▶ Problem description: With pictures left out, retype exactly the lines from the one containing "Task: Click the search field containing 39/7" through the final line of the entries.
________________________
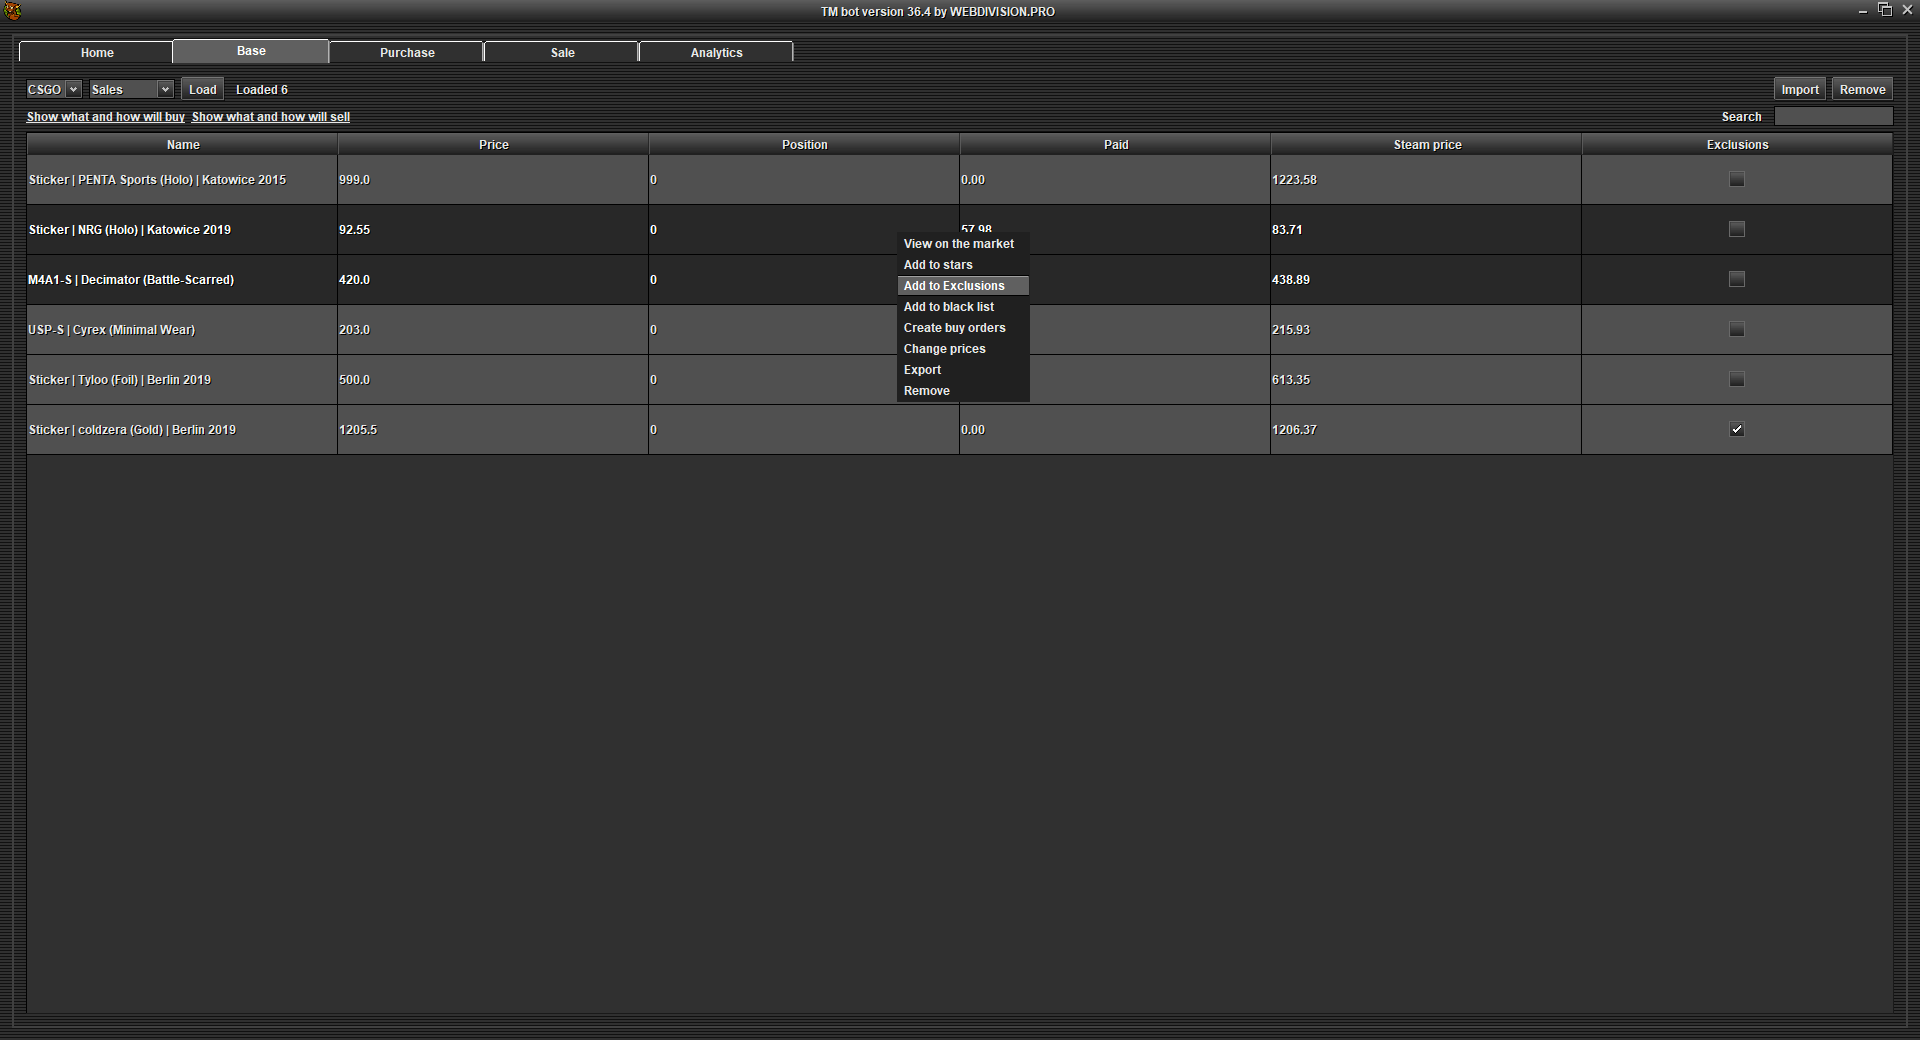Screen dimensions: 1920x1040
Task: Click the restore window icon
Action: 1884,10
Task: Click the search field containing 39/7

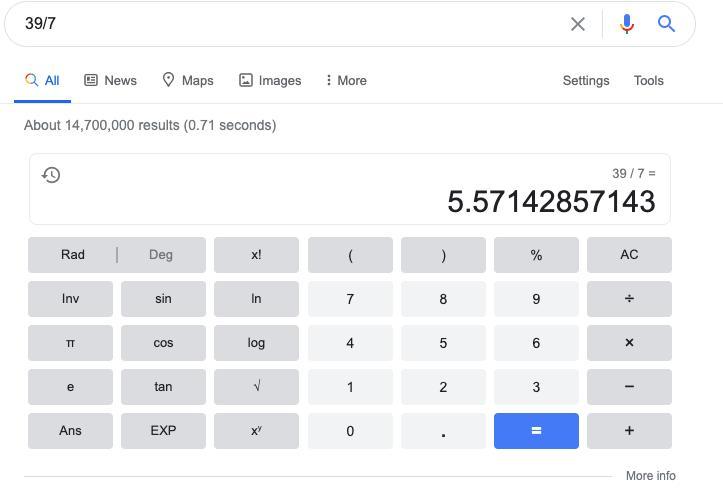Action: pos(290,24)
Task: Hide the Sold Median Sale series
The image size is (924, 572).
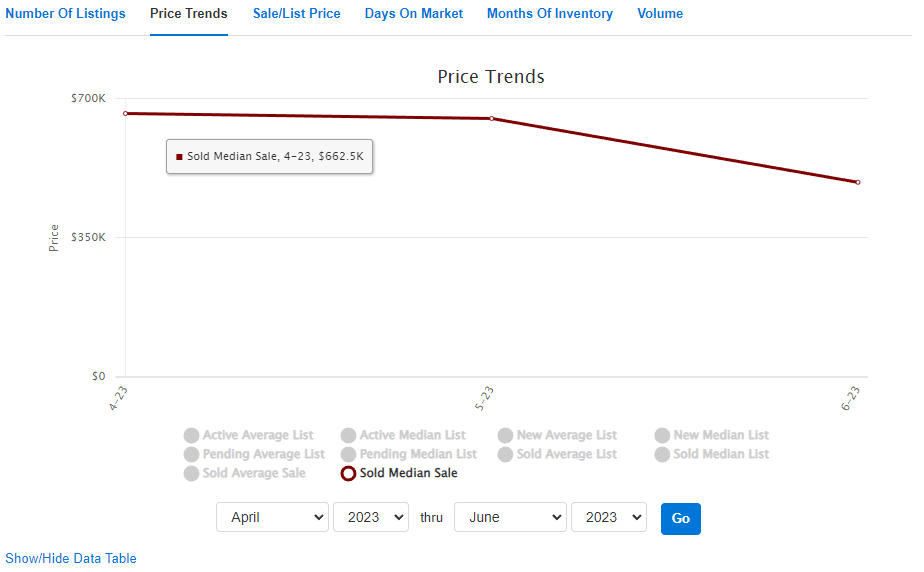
________________________
▶ Expected output:
Task: Click the search field containing 39/7

Action: pos(290,24)
Task: Hide the Sold Median Sale series
The image size is (924, 572).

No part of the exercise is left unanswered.